Eine sehr schlanke junge Frau mit extrem langem dunklen Haar parkte ihren Lamborghini vor der Tür und ging ins Haus. "Bist du das kleine Mädchen?" fragte sie; der Klang ihrer Stimme schlug einen Bogen von bedrohlich zu verführerisch. Das Mädchen lächelte und kam auf sie zu. Sie sah das Mädchen an, die kleinen schmalen Lippen und küsste sie überraschend, sanft aber intensiv, so dass das Mädchen für einen Augenblick das Gleichgewicht verlor und in ihre Arme sank. Sie nahm die Kleine bei der Hand und führte sie zum Wagen, machte die Tür auf, setzte sie. Der silberne Lamborghini fuhr davon.

"Was wissen deine Eltern?" fragte die junge Frau, als sie Cyberts Anwesen erreichten. "Nichts" flüsterte das Mädchen. Cybert, ein Mann Mitte 30, nicht groß und sehr schlank, öffnete die Tür des Wagens und begleitete das Mädchen ins Haus. "Ich bin sicher, sie ist erst 11" sagte seine Begleiterin mit besorgter Stimme. "Kann man dem Jungen trauen?" fragte Cybert das Mädchen. Sie nickte. "Ich bereite alles vor" flüsterte Cybert ehrfurchtsvoll. "Wir kommen dann nach ins Labor".

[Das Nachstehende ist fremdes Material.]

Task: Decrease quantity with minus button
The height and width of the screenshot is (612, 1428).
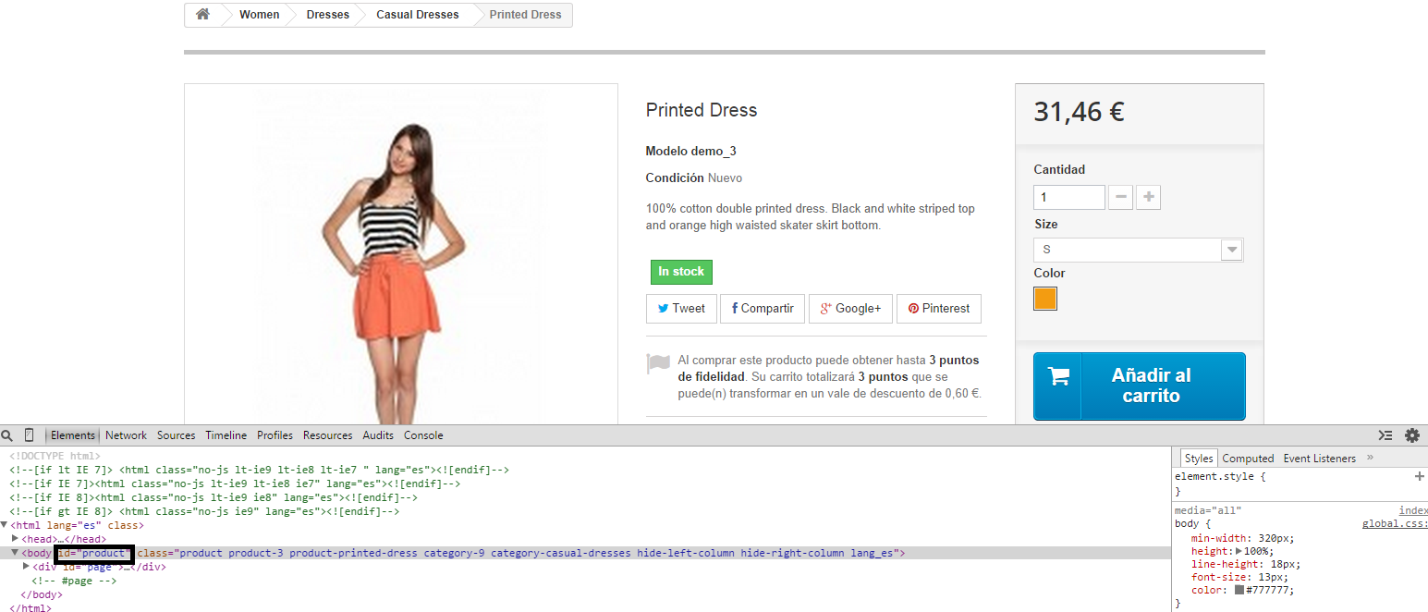Action: (x=1120, y=197)
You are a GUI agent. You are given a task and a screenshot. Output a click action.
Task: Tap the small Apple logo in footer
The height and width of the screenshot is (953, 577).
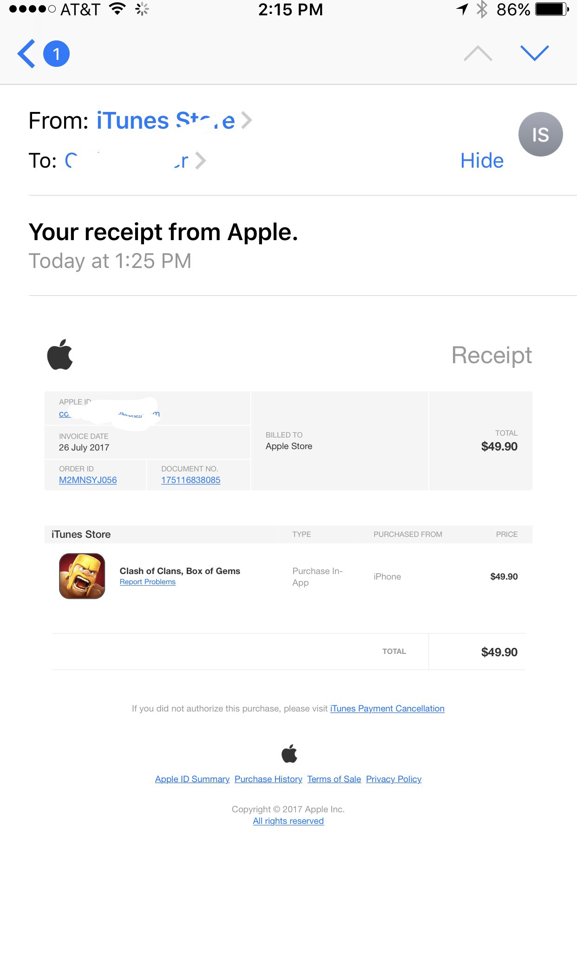[x=289, y=753]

Die junge Frau führte das Mädchen in einen Kuschelsaal unter einer Glaskuppel, im achten Stock des Hauses, das Cybert gehörte und in dem er ganz allein wohnte, lebte und seinen ausgefallenen Interessen  nachging. Sie ließ das Mädchen sich auf ein großflächiges Bett, ein Meer aus Kissen, hinlegen, und setzte sich daneben. Sie nahm die kühlen Hände des Mädchens in ihre nicht weniger kühle Hände und senkte ihren Kopf über der Stirn des Mädchens. Cybert hatte es ihr ausdrücklich verboten, was sie nun am Liebsten getan hätte, und so berührte sie nur mit ihren zarten Fingerkuppen das jungfräuliche Gesicht des Mädchens und fuhr mit ihren langen monochrom dunkelkirschroten Krallen behutsam den Hals des Mädchens hoch und runter, wobei sich die Kleine wie ein Kätzchen streckte.

Killian tippte den Abschiedsbrief zu Ende, verteilte die persönlichen Gegenstände seiner kleinen Freundin auf dem Weg zur Brücke, legte eine Spur. Es sollte nach Selbstmord aussehen, nach einem Sprung in den Fluss. Das kleine Kätzchen behielt er, er wollte sich an das einzige Mädchen, das ihm für seine miesen dreckigen Spiele zu schade war, erinnern können. Sie wird sterben, dachte Killian, nur nicht in den Fluss springen, wonach es aussehen sollte, sie wird viel grausamer sterben, - aber diesen Tod wird sie eigenköpfig gewählt haben.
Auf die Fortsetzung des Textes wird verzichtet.